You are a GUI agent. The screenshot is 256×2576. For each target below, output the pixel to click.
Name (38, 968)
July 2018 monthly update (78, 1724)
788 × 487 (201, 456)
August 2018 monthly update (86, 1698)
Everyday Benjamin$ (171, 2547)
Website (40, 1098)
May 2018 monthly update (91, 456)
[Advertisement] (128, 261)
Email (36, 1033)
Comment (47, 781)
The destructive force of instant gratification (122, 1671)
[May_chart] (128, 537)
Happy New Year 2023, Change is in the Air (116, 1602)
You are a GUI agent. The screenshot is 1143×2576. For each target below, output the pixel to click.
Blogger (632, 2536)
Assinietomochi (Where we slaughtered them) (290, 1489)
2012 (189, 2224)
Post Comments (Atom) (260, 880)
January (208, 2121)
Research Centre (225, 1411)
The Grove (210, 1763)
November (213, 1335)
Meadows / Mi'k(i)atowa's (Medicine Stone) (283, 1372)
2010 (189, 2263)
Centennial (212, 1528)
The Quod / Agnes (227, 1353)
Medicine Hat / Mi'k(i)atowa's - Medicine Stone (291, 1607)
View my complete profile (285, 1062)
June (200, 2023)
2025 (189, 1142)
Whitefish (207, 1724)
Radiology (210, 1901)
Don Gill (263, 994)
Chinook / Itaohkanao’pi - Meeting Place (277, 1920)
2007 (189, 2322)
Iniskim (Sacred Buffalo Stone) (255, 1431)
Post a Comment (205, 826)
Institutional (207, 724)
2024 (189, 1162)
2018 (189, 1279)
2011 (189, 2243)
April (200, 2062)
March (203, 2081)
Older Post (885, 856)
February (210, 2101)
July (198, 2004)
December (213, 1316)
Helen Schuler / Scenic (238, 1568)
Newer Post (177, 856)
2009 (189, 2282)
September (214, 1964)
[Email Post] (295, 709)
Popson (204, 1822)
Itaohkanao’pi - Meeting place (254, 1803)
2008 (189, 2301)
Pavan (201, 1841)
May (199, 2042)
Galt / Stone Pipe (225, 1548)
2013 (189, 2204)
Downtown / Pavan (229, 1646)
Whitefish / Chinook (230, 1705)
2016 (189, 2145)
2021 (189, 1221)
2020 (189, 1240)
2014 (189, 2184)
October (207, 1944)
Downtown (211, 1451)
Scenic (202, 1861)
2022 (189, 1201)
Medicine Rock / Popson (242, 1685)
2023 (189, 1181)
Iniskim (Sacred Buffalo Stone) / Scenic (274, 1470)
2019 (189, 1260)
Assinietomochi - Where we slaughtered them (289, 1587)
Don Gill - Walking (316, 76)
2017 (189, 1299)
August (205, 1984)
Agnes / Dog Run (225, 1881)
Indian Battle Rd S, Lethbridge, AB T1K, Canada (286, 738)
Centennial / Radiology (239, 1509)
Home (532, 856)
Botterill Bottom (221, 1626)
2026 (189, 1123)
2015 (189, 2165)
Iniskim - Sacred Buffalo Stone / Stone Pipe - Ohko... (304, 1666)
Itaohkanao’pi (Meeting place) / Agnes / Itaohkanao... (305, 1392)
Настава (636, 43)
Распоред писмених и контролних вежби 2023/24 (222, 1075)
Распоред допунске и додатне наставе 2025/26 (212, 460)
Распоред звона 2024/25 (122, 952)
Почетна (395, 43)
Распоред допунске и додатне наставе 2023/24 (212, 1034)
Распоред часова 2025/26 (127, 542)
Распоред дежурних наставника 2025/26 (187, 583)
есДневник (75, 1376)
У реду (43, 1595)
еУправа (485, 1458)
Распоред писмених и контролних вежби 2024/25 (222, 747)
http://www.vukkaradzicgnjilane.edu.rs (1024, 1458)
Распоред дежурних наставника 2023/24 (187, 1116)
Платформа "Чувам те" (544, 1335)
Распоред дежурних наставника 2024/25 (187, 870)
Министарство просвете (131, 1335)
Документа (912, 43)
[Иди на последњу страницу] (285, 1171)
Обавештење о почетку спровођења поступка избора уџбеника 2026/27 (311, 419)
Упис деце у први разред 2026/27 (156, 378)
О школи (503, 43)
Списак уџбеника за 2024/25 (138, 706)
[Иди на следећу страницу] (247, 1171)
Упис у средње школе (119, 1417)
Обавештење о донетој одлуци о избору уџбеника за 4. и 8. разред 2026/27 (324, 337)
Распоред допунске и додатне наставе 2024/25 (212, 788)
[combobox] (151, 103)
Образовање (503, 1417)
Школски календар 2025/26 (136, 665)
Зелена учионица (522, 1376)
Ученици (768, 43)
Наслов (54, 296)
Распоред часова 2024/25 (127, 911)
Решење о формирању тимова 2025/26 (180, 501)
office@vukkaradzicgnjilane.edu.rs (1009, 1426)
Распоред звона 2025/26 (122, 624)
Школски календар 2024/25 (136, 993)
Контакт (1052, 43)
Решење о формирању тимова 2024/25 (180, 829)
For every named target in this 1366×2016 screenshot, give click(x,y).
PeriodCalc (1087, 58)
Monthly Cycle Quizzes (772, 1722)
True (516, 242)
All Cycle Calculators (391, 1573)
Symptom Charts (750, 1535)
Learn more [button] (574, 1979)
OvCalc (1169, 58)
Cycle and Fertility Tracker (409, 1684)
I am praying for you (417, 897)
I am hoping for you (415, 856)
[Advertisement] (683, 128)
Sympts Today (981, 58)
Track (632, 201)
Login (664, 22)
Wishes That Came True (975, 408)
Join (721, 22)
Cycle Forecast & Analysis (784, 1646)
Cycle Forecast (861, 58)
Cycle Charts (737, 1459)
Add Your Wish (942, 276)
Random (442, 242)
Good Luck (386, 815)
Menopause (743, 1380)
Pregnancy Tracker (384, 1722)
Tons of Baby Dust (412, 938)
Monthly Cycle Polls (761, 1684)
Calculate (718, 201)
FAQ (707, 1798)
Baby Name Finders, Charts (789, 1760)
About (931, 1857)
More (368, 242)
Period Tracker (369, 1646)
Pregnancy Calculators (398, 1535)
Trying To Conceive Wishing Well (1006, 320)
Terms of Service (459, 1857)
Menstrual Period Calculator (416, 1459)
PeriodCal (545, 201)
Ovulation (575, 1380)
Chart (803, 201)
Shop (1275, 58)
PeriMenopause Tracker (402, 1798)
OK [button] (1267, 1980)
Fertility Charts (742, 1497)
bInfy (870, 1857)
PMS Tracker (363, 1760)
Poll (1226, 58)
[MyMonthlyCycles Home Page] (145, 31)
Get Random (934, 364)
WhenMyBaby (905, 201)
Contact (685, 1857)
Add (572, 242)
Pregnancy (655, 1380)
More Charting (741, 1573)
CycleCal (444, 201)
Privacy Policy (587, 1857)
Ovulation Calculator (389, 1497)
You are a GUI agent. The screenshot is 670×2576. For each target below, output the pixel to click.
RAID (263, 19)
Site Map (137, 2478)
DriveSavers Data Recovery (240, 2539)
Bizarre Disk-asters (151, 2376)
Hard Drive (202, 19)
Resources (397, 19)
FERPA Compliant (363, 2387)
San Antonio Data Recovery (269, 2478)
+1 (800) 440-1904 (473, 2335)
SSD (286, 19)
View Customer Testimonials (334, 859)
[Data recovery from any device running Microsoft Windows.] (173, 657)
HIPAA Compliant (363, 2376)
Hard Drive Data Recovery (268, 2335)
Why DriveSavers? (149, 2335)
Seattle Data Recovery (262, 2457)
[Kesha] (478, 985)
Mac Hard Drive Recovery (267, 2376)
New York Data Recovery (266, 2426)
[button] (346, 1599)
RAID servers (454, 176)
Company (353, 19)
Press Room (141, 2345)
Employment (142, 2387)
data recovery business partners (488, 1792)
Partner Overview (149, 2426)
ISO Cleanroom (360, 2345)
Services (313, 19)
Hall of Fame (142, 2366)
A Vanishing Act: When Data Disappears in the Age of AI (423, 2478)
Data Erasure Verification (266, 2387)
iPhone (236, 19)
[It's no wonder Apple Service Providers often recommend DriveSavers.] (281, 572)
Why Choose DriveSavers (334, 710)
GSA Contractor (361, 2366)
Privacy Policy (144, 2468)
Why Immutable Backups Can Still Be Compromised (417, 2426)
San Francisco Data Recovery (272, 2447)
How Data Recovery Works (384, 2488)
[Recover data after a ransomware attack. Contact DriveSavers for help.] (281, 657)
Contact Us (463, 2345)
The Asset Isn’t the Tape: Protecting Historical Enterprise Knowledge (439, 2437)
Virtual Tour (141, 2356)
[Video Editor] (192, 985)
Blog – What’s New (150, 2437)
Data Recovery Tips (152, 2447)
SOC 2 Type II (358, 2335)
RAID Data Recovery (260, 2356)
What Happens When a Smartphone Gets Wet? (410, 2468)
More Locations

________________________________________

# [Work task]
The required output is the stretch of entries above from the line containing "Зелена учионица (522, 1376)" through the line containing "Login (664, 22)", reproduced exactly.

# [Solution to the problem]
Зелена учионица (522, 1376)
Ученици (768, 43)
Наслов (54, 296)
Распоред часова 2024/25 (127, 911)
Решење о формирању тимова 2025/26 (180, 501)
office@vukkaradzicgnjilane.edu.rs (1009, 1426)
Распоред звона 2025/26 (122, 624)
Школски календар 2024/25 (136, 993)
Контакт (1052, 43)
Решење о формирању тимова 2024/25 (180, 829)
For every named target in this 1366×2016 screenshot, give click(x,y).
PeriodCalc (1087, 58)
Monthly Cycle Quizzes (772, 1722)
True (516, 242)
All Cycle Calculators (391, 1573)
Symptom Charts (750, 1535)
Learn more [button] (574, 1979)
OvCalc (1169, 58)
Cycle and Fertility Tracker (409, 1684)
I am praying for you (417, 897)
I am hoping for you (415, 856)
[Advertisement] (683, 128)
Sympts Today (981, 58)
Track (632, 201)
Login (664, 22)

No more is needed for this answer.